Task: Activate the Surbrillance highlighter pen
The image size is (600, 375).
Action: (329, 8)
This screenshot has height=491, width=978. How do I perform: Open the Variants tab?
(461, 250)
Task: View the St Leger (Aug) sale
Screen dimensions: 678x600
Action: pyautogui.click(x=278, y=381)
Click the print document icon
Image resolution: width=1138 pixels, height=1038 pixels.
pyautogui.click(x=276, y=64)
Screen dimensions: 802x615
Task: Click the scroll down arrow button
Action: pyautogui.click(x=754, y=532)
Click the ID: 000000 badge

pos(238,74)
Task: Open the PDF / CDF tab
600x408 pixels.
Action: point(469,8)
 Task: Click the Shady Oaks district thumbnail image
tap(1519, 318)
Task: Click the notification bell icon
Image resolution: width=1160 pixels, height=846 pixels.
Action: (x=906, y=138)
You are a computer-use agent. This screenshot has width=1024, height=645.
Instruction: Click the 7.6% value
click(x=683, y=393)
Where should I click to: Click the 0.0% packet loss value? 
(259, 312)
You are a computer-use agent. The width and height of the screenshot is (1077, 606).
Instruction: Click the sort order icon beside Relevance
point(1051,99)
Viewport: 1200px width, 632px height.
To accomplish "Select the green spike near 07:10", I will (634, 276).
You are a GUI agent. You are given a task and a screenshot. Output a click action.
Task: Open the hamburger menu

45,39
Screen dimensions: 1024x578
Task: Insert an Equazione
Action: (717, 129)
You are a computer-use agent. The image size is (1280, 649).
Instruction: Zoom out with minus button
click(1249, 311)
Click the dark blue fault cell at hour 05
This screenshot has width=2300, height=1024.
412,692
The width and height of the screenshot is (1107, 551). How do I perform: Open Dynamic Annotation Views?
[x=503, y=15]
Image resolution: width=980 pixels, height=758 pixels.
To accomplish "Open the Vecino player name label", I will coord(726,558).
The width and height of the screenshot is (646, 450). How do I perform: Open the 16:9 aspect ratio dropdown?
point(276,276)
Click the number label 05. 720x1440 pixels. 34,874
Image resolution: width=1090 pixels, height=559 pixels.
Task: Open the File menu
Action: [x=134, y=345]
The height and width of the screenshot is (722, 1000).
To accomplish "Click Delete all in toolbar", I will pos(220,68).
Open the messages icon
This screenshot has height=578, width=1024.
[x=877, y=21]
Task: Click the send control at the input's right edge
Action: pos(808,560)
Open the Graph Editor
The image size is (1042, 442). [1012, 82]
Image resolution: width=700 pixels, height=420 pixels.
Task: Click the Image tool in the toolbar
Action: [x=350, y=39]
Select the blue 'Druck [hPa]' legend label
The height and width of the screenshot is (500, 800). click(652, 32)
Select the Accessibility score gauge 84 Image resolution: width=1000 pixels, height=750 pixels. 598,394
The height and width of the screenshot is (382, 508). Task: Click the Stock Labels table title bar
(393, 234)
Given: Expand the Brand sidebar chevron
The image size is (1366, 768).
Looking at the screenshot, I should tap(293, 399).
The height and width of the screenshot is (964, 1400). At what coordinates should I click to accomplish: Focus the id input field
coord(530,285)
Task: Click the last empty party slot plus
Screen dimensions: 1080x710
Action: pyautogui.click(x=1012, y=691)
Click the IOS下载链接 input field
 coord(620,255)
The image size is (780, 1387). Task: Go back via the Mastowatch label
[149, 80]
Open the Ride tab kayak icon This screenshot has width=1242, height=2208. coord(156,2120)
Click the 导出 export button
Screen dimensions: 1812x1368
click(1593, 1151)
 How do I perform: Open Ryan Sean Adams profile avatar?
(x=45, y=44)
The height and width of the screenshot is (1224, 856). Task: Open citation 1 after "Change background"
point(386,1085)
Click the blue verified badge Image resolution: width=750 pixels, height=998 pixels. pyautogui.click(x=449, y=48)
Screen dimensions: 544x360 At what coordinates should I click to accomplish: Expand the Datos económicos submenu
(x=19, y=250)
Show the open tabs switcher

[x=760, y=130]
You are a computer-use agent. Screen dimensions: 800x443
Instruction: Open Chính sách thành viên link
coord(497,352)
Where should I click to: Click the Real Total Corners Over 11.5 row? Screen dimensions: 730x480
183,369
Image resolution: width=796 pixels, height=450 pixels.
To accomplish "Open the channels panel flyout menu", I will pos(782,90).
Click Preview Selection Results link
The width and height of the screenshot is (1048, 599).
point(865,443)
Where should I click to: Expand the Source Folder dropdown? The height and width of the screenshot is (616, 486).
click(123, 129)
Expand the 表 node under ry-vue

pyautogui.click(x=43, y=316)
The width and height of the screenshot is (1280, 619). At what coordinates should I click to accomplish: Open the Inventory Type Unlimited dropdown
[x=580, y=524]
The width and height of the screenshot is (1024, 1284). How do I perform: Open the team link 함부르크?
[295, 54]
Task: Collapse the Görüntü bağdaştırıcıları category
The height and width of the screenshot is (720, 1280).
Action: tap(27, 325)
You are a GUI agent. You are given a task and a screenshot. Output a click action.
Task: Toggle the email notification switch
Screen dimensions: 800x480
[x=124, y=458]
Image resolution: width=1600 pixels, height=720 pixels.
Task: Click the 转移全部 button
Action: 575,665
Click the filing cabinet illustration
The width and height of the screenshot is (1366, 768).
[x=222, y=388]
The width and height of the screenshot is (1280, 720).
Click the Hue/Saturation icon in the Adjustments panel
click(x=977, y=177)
====
* Exercise instructions: Lines from the one containing "The width and height of the screenshot is (1024, 1284)." through the final line of the entries are the only ones to print, and each must match exactly.

* Exercise answer:
The width and height of the screenshot is (1024, 1284). How do I perform: Open the team link 함부르크?
[295, 54]
Task: Collapse the Görüntü bağdaştırıcıları category
The height and width of the screenshot is (720, 1280).
Action: tap(27, 325)
You are a GUI agent. You are given a task and a screenshot. Output a click action.
Task: Toggle the email notification switch
Screen dimensions: 800x480
[x=124, y=458]
Image resolution: width=1600 pixels, height=720 pixels.
Task: Click the 转移全部 button
Action: 575,665
Click the filing cabinet illustration
The width and height of the screenshot is (1366, 768).
[x=222, y=388]
The width and height of the screenshot is (1280, 720).
Click the Hue/Saturation icon in the Adjustments panel
click(x=977, y=177)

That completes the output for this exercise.